Center for Cancer Control and Information Services, National Cancer Center, 5-1-1, Tsukiji, Chuo-ku, Tokyo, 104-0045, Japan.
Int J Clin Oncol. 2022 Oct;27(10):1651-1659. doi: 10.1007/s10147-022-02213-w. Epub 2022 Jul 25.
In Japan, in June 2013, The Ministry of Health, Labor and Welfare (MHLW) decided to temporarily suspend its official recommendation for the participation of girls in the national immunization program. The HPV vaccination rate in Japan soon declined to below 1%. In October 2020, the MHLW notified that the municipalities could and should begin to individually notify girls and their parents targeted for routine vaccination. We have examined how that type of individual notification has affected the number of vaccinations.
From 12 municipalities (with a combined total population of approximately 4.06 million), we collected vaccination data for all girls who attended grades 6 through 10 from April 2019 to March 2021. We analyzed the number of initial-round vaccinations that occurred by month and the timing and the subjects of the individual notifications.
The annual vaccination rate for tenth-grade students in 2020 in the six municipalities that had implemented individual notification was 9.46% (342/3618), which was significantly higher than the rate of 3.22% (54/1676) in the three municipalities that had not implemented individual notification (p < 0.001).
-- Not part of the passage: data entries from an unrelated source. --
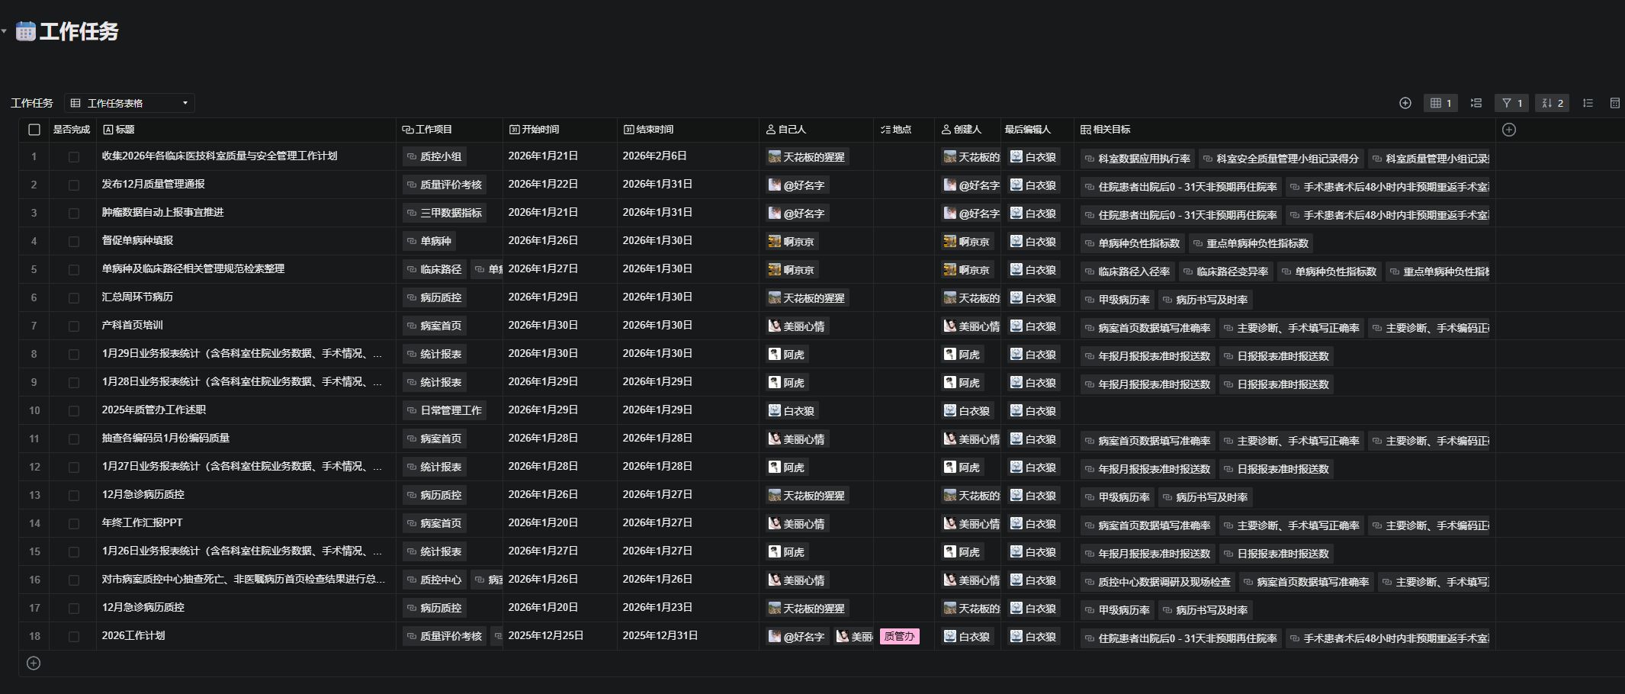Click the 质管办 pink tag in row 18
Screen dimensions: 1625x694
900,637
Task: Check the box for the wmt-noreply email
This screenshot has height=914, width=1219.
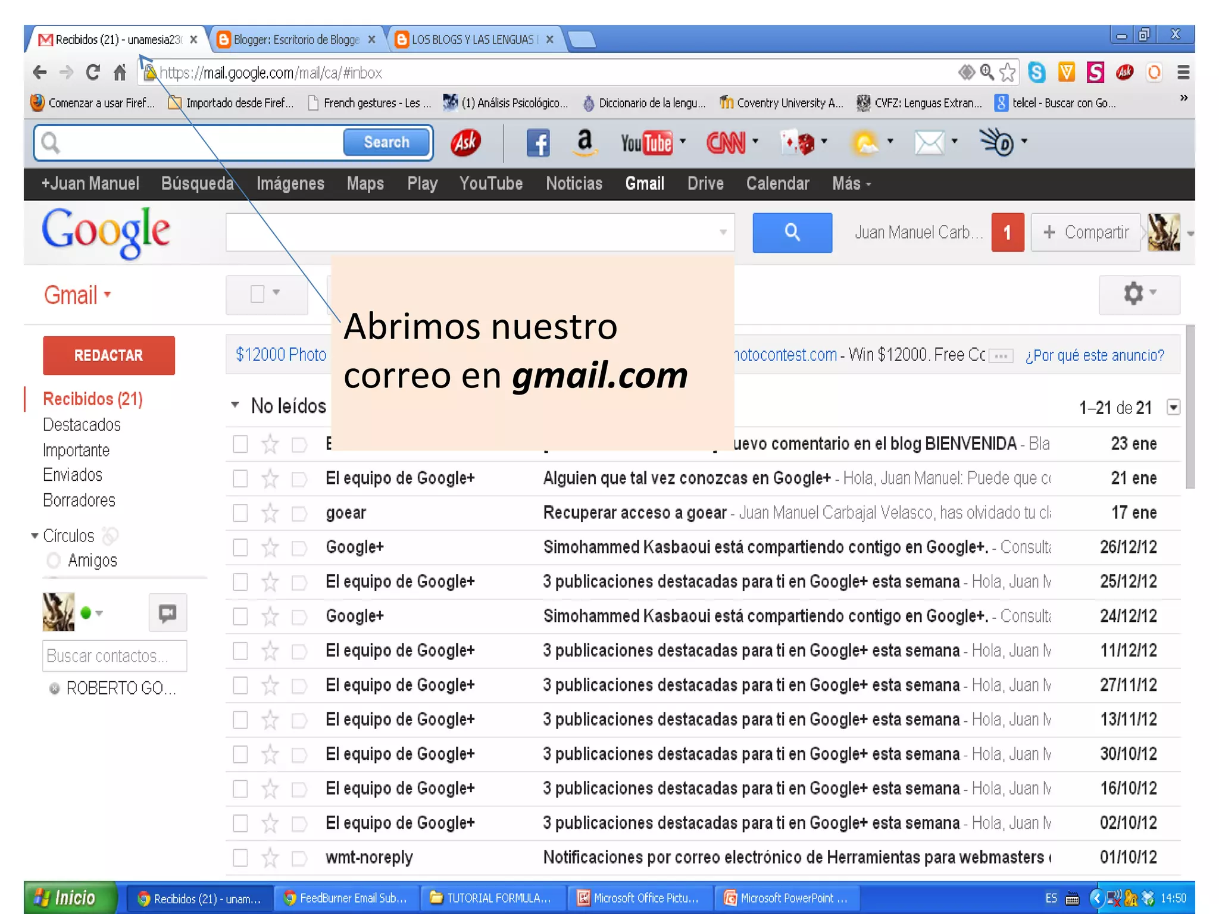Action: coord(240,857)
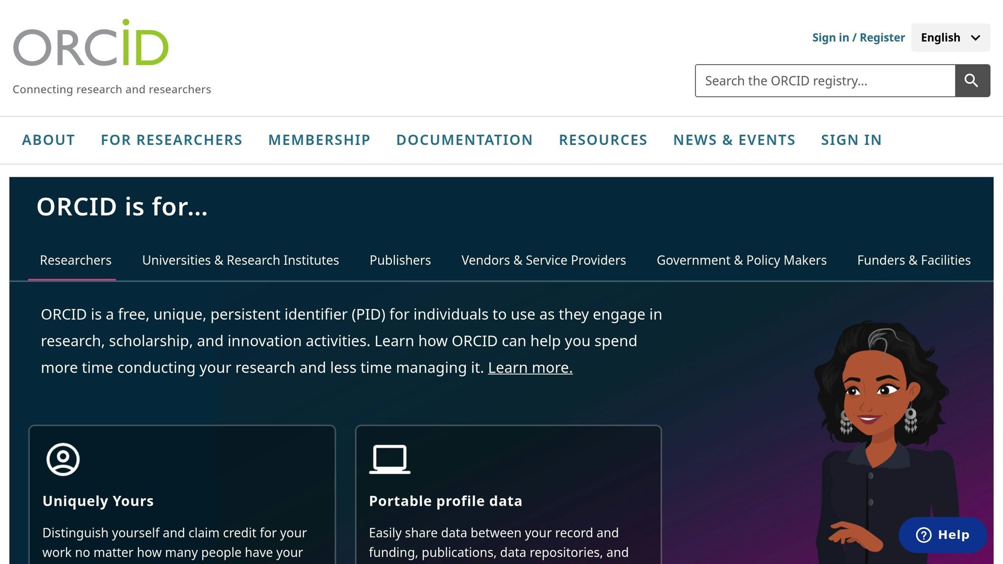Open the ABOUT menu
1003x564 pixels.
[48, 140]

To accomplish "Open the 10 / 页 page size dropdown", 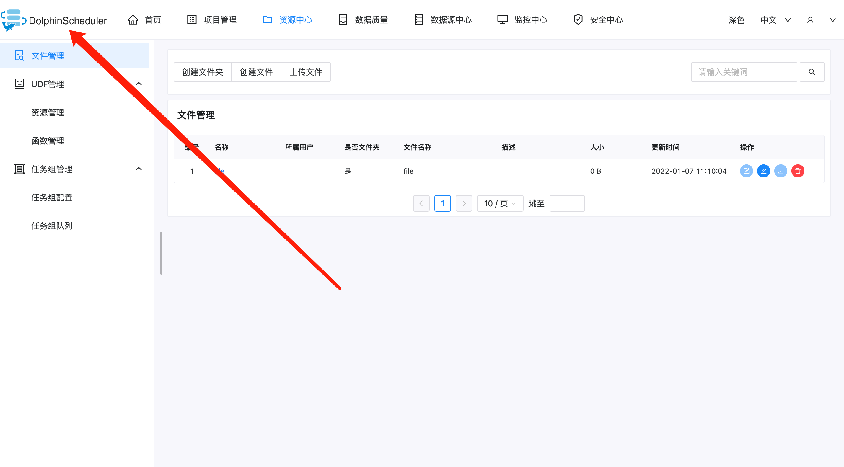I will tap(500, 203).
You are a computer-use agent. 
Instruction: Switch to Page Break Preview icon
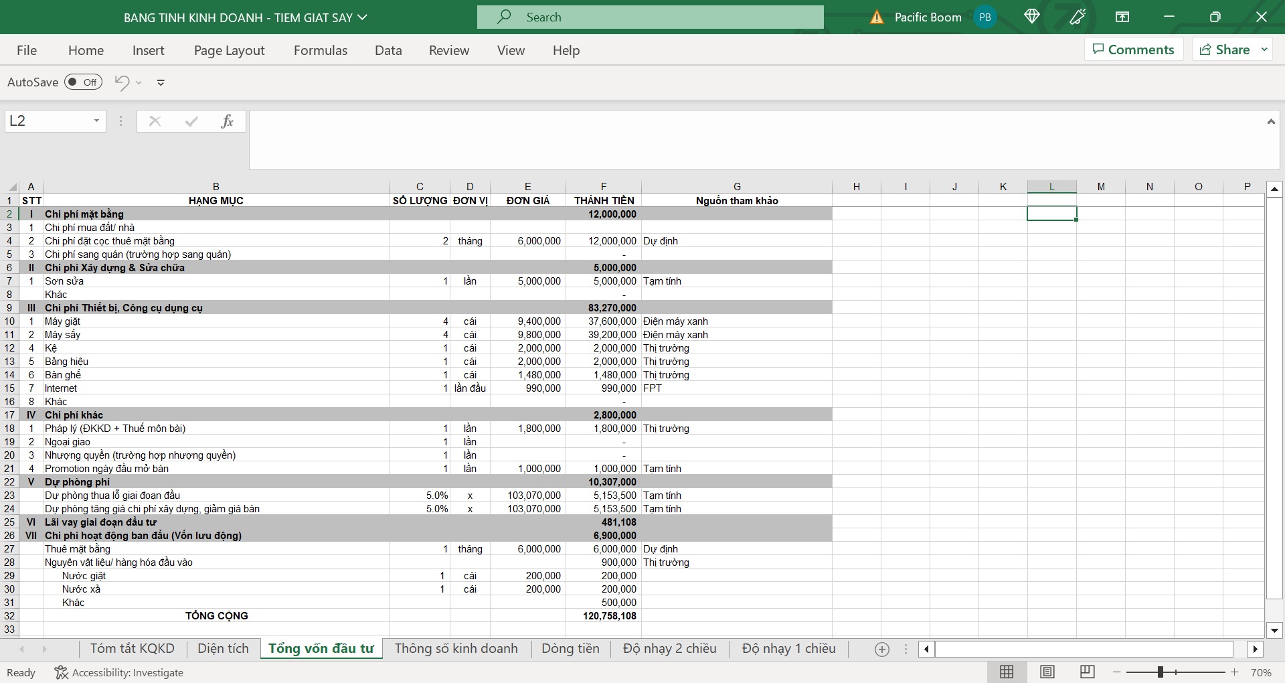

On the other hand, the annual vaccination rate for the sixth to ninth-grade students in 2020 in the six municipalities that had implemented individual notification was not significantly (p = 0.56) higher than the rate in the three municipalities that did not: 1.43% (197/13,785) versus 1.33% (83/6260), respectively.
This study clearly demonstrates the importance of providing information for routine vaccination directly to the targets and their parents.
2013年6月,日本厚生劳动省决定暂时停止对女孩参与国家免疫规划的官方推荐。日本的人乳头瘤病毒(HPV)疫苗接种率随即降至1%以下。2020年10月,厚生劳动省通知各市政当局可以且应该开始单独通知计划进行常规疫苗接种的女孩及其父母。我们研究了这种单独通知方式如何影响疫苗接种数量。
我们从12个市政当局(总人口约406万)收集了2019年4月至2021年3月期间所有六年级至十年级女生的疫苗接种数据。我们分析了按月统计的首轮疫苗接种数量以及单独通知的时间和对象。
2020年,在已实施单独通知的6个市政当局中,十年级学生的年度疫苗接种率为9.46%(342/3618),显著高于未实施单独通知的3个市政当局的3.22%(54/1676)(p<0.001)。另一方面,2020年,在已实施单独通知的6个市政当局中,六年级至九年级学生的年度疫苗接种率为1.43%(197/13785),与未实施单独通知的3个市政当局的1.33%(83/6260)相比,差异无统计学意义(p=0.56)。
本研究清楚地表明了直接向目标人群及其父母提供常规疫苗接种信息的重要性。